Selected extract>
It's terrible to have to lose a friend like this Gazzer but you couldn't have possibly known what Steve was planning as most people would shy away from taking their own lives. However your friend must have felt so strongly about not wanting to suffer that he was determined to acted on it while he still could.

You've tried to contact him and it was his choice not to talk to you. Sometimes letting go is all we can do how ever much it may hurt.
I'm sure you'll be there for his family if they need you and that's what he would have wanted :-*

RIP Steve


----------



## BrianR (Oct 12, 2011)

Incredibly sad Gaz and a great loss to his friends and family I'm sure. Keep talking mate and hopefully you can allow us to help you. Here any time mate!


----------



## merlin c (Jan 25, 2012)

So sorry to read the final chapter of Steve's life Gaz but you cannot and should not beat yourself up over not picking up the signals, if Steve had wanted you to know he would have told you, this was not a cry for help, this was a brave man's decision that was in no small part probably due to the fact of the suffering that his family would have to witness in the weeks to come. It is now time for your 'chin up' Gaz and to remember Steve as he would have wanted, I have no doubt you will prove to be an exceptional friend to his family in the days and months to come.

Problems to solve>
A. Repeat the forum thread word for word from "## BrianR (Oct" up to and including "any time mate!".
B. List every distinct name or username in the forum thread, in the order each first appears.

Data records>
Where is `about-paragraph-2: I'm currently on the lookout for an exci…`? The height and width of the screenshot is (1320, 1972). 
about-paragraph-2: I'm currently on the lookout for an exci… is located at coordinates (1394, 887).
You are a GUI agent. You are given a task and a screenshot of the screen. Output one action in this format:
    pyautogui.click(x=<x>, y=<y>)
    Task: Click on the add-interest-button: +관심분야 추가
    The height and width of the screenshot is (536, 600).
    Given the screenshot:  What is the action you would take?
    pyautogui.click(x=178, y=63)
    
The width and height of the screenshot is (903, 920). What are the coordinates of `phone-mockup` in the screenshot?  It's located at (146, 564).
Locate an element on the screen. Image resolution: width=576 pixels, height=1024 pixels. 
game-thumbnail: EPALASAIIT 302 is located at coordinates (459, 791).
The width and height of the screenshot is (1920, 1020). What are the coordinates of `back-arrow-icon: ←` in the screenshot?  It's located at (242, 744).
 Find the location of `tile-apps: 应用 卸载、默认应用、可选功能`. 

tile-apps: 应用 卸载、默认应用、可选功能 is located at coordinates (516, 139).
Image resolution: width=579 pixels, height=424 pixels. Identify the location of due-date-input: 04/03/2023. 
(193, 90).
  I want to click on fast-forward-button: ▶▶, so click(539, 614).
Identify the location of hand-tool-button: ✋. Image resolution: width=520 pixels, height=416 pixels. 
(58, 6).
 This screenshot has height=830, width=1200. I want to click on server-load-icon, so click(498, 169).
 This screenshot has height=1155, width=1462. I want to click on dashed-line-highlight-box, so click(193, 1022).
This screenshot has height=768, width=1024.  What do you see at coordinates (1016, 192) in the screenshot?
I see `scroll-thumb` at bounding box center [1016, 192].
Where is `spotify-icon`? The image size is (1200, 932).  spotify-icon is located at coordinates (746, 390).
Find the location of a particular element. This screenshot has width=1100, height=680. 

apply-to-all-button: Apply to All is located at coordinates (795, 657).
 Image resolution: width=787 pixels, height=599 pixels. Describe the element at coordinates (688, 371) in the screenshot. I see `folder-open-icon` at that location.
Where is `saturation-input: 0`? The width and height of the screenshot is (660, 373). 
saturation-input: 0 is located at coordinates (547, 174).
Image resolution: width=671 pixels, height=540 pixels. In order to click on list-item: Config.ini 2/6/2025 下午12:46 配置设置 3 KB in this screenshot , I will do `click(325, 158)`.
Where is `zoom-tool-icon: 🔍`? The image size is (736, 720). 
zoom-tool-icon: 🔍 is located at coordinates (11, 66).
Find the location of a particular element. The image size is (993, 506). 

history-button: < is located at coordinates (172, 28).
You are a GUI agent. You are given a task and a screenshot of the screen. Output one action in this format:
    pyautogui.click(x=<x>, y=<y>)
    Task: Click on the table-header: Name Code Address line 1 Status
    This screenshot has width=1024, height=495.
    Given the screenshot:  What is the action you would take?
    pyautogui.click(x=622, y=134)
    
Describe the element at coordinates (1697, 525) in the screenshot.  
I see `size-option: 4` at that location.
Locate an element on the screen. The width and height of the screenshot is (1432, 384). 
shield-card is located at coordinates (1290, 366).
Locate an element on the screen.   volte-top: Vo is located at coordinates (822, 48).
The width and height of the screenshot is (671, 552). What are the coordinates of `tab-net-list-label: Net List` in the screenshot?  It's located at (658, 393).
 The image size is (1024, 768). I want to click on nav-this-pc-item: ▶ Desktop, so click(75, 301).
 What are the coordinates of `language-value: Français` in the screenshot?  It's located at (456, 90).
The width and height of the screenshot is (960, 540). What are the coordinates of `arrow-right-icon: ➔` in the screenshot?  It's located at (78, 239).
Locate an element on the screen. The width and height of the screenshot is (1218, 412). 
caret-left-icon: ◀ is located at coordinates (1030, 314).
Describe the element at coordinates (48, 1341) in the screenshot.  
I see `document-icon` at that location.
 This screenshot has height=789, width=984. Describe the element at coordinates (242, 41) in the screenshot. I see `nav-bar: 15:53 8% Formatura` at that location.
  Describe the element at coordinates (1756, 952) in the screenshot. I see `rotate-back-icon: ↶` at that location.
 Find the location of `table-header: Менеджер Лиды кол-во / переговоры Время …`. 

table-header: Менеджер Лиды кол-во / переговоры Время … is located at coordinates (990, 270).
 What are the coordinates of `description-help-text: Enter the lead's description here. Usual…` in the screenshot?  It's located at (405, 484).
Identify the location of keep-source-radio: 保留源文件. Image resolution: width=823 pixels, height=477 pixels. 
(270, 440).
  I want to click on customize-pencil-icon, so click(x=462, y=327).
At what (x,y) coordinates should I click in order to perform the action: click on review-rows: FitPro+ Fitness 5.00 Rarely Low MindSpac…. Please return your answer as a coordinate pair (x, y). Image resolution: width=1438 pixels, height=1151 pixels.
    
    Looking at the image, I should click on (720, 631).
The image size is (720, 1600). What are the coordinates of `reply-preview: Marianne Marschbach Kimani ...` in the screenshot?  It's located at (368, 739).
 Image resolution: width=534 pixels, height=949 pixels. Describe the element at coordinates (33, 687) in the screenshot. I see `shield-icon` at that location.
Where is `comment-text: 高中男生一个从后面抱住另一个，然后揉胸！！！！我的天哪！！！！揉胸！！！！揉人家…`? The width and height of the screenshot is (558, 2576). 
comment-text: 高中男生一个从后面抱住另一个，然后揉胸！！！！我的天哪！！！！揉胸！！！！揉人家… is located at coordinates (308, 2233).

Solutions to the tasks>
A.
## BrianR (Oct 12, 2011)

Incredibly sad Gaz and a great loss to his friends and family I'm sure. Keep talking mate and hopefully you can allow us to help you. Here any time mate!

B.
Gazzer
Steve
BrianR
Gaz
merlin c